Would you please return every line from the listing that contains the word "will"?
--------------------------------
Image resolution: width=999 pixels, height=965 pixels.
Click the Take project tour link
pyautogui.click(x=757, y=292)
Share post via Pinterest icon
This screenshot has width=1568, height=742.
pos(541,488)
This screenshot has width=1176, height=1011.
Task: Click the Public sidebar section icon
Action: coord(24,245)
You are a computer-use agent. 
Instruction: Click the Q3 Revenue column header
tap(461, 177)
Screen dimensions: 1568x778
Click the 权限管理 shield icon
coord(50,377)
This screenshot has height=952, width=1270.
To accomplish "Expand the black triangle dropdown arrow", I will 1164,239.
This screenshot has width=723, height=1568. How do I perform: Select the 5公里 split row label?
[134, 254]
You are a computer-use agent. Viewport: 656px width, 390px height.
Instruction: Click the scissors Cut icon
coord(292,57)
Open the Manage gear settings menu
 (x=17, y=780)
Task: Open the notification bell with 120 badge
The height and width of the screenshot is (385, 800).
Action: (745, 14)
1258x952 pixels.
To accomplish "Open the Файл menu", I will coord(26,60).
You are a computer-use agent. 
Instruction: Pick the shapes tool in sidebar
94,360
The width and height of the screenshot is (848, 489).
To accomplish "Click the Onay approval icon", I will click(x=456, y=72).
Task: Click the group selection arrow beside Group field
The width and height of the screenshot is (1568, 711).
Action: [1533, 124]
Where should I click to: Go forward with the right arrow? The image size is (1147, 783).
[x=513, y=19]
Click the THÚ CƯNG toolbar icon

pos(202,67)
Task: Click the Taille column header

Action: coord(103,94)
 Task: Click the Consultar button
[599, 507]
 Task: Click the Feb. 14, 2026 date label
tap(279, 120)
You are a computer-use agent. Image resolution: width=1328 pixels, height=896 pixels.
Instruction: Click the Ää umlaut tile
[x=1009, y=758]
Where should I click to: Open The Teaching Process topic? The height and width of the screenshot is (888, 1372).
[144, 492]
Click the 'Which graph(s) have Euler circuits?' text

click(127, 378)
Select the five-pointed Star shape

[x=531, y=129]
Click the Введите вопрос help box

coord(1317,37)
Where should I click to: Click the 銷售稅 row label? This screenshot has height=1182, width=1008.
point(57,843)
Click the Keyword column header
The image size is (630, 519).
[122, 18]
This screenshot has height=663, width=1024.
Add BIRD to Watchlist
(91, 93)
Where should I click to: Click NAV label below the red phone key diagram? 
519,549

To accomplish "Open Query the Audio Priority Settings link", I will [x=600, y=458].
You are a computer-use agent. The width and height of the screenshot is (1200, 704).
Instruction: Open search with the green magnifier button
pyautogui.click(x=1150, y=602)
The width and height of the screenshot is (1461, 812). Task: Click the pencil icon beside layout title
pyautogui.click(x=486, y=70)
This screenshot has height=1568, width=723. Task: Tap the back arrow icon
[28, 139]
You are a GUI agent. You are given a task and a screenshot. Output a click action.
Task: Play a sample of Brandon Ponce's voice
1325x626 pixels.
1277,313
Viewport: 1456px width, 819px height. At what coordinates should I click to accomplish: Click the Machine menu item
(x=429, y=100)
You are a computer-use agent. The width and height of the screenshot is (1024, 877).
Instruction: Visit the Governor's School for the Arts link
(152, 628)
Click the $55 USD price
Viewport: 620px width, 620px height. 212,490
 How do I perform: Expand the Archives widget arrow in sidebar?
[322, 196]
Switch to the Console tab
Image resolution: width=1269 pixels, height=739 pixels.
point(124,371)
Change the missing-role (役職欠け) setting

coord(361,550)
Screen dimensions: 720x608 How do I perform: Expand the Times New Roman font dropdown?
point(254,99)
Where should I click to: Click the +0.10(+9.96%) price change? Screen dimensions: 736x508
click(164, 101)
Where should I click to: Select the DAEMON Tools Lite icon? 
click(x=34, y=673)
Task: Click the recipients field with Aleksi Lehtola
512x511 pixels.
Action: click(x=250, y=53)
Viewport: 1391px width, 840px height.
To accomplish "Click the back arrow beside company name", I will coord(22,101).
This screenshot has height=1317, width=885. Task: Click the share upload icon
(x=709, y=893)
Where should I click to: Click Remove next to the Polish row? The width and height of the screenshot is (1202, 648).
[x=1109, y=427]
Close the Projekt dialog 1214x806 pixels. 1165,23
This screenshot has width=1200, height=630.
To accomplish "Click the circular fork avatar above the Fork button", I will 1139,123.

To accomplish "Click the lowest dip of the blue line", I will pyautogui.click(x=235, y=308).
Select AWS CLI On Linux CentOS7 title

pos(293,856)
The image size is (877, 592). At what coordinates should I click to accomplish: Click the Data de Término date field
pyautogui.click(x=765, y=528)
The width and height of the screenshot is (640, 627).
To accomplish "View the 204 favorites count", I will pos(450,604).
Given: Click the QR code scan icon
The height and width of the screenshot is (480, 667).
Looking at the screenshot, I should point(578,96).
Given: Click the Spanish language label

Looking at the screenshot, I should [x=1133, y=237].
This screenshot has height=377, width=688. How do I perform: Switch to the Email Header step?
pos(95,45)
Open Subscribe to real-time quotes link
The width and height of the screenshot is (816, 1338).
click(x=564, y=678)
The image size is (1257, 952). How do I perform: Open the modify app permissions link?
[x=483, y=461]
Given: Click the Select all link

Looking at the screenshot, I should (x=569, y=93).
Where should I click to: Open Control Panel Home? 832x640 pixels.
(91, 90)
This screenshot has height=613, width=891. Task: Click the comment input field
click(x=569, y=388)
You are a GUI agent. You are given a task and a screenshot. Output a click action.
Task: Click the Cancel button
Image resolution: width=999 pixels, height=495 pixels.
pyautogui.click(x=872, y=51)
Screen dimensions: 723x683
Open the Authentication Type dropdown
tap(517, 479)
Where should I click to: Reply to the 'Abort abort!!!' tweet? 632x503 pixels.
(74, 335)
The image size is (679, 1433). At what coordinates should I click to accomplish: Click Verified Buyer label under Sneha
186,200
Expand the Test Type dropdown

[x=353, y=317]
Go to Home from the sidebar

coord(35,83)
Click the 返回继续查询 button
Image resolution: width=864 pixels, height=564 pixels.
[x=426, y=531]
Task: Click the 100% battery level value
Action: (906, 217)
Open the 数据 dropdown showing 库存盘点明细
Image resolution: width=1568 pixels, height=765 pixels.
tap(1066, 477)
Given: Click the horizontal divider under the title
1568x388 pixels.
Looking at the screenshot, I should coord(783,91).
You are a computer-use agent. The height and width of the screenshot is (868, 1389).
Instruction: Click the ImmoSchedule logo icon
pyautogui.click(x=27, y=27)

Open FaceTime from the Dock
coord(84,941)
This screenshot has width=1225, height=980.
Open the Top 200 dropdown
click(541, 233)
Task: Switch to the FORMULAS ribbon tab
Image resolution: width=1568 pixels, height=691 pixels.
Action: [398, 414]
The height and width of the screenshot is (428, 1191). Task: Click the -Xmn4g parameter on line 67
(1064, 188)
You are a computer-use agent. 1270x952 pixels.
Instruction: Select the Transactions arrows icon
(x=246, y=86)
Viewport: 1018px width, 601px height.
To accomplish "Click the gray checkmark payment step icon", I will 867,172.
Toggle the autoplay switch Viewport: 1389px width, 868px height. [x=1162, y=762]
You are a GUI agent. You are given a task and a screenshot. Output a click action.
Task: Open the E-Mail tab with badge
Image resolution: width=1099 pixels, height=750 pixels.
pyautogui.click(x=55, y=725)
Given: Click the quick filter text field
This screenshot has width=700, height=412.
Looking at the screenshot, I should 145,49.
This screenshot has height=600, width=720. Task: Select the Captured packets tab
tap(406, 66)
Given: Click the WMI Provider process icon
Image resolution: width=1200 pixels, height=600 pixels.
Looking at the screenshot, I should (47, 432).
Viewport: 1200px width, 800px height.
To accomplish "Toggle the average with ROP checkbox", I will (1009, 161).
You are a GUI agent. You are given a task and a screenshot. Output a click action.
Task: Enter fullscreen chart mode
--------------------------------
## [EXERCISE OUTPUT]
To accomplish "Expand the black triangle dropdown arrow", I will 1164,239.
To accomplish "Open the Файл menu", I will coord(26,60).
To accomplish "Click the Onay approval icon", I will click(x=456, y=72).
To accomplish "Open Query the Audio Priority Settings link", I will [x=600, y=458].
To accomplish "Click the back arrow beside company name", I will coord(22,101).
To accomplish "Click the circular fork avatar above the Fork button", I will 1139,123.
To accomplish "Click the lowest dip of the blue line", I will pyautogui.click(x=235, y=308).
To accomplish "View the 204 favorites count", I will pos(450,604).
To accomplish "Click the gray checkmark payment step icon", I will 867,172.
To accomplish "Toggle the average with ROP checkbox", I will (1009, 161).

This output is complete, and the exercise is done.